22 December 2024
Everton vs Brighton & Hove Albion

Everton vs Brighton & Hove Albion

Everton begin the final season at Goodison Park after 132 years when they take on Brighton & Hove Albion in their opening game of 2024-25 this Saturday.

It promises to be an emotional nine months as the various “last ever…” occasions at the Grand Old Lady slide by but the Club also enter the new season with a welcome sense of relative stability and, perhaps, a degree of optimism that under Sean Dyche the team can demonstrate some more progress after three difficult years.

In the likes of new signings Iliman Ndiaye and Jesper Lindstrøm, the Blues might not only have acquired players to improve the team but also inject some excitement and “bums off seats” potential, the like of which has been in short supply since the days of Carlo Ancelotti and James Rodriguez… days when, cruelly, fans were absent from Premier League stadiums because of the pandemic.

Just as they did last year, though, Everton will kick off the new season without Club Captain Seamus Coleman after he was ruled out of Saturday’s clash with the Seagulls.

Coleman was withdrawn during the first half of last weekend’s pre-season friendly with Roma at Goodison Park after tweaking a calf muscle, leaving manager Sean Dyche with only two fit senior full-backs.

Ashley Young deputised for the Irishman at right-back against the Italian side and, with Nathan Patterson having only just resumed light training following his surgery earlier in the year, the veteran will take up that position against Brighton, with Vitalii Mykolenko back fit and able to play on the other side of defence.

In the centre, Jarrad Branthwaite continues his recovery from hernia surgery and will also be missing, with new signing Jake O’Brien and fit-again Michael Keane vying to start in his place alongside James Tarkowski.

In midfield, James Garner is also unavailable with the soft-tissue complaint he picked up in training last month and that could see Tim Iroegbunam handed an immediate debut on the basis of his impressive displays during pre-season.

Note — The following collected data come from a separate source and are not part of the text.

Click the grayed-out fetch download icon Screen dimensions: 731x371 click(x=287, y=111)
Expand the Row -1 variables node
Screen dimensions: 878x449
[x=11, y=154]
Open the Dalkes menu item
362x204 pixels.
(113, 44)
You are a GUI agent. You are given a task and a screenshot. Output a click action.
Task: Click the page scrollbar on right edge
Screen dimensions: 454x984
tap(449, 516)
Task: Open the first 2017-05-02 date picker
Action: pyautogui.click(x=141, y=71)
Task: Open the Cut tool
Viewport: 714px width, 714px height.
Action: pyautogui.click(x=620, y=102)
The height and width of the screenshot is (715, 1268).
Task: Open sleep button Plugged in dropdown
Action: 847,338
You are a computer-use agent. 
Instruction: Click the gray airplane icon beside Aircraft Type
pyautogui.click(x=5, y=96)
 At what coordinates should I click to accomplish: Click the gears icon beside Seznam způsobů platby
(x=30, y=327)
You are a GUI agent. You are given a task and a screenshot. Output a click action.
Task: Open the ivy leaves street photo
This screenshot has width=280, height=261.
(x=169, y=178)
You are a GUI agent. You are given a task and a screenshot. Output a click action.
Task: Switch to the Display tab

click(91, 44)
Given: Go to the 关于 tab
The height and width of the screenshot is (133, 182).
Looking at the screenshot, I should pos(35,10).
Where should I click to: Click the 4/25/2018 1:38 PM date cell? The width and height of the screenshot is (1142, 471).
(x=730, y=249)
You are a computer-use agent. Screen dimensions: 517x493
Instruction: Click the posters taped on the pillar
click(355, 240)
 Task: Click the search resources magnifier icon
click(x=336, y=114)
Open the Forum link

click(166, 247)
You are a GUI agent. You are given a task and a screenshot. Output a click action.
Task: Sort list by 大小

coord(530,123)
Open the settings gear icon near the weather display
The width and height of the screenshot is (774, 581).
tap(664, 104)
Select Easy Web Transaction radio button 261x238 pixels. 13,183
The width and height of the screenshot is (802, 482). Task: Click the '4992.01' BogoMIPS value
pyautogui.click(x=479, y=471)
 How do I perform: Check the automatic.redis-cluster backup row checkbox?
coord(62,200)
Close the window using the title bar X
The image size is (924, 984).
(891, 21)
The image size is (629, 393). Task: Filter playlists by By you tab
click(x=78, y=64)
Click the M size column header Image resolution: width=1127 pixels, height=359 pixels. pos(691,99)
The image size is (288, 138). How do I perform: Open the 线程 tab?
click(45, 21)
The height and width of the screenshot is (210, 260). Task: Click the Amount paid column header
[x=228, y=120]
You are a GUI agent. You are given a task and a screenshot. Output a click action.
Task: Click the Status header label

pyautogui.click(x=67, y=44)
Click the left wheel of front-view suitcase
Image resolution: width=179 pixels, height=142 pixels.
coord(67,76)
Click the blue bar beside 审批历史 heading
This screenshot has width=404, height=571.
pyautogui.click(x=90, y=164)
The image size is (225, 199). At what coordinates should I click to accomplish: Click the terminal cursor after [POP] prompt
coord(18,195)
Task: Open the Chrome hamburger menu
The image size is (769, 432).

Depending on whom Dyche selects to partner Tarkowski, the £9m acquisition from Aston Villa could be the only new man in the starting XI. Famously cautious and pragmatic, Dyche is expected to go with the dependable Abdoulaye Doucouré playing off Dominic Calvert-Lewin and last season’s wing outlets of Jack Harrison and Dwight McNeil.

In that case, Messers Ndiaye and Lindstrøm would, therefore, need to play their way into starting contention via their performances off the bench in the early games, and the hope among supporters is that they very quickly make it impossible for Dyche to ignore them. 

Brighton, meanwhile, come to L4 in a period of further transition. Roberto de Zerbi left the club at the end of last season after 18 months in charge since coming in to replace Chelsea-bound Graham Potter and has been succeeded by the youngest permanently-appointed head coach in Premier League history in Fabian Hürzeler.

The 31-year-old only received his Uefa Pro License last year but has an impressive record in his short career to date, lifting St Pauli from the grips of a relegation battle to the fringes of promotion to the Bundesliga before completing the job last season, taking the Hamburg club into Germany’s top flight.

In terms of their summer business, the Seagulls may have lost long-serving midfielder Pascal Groß but they have drafted in Everton target Yankuba Minteh to add pace and trickery to that already provided in their ranks by the likes of Kaoru Mitoma.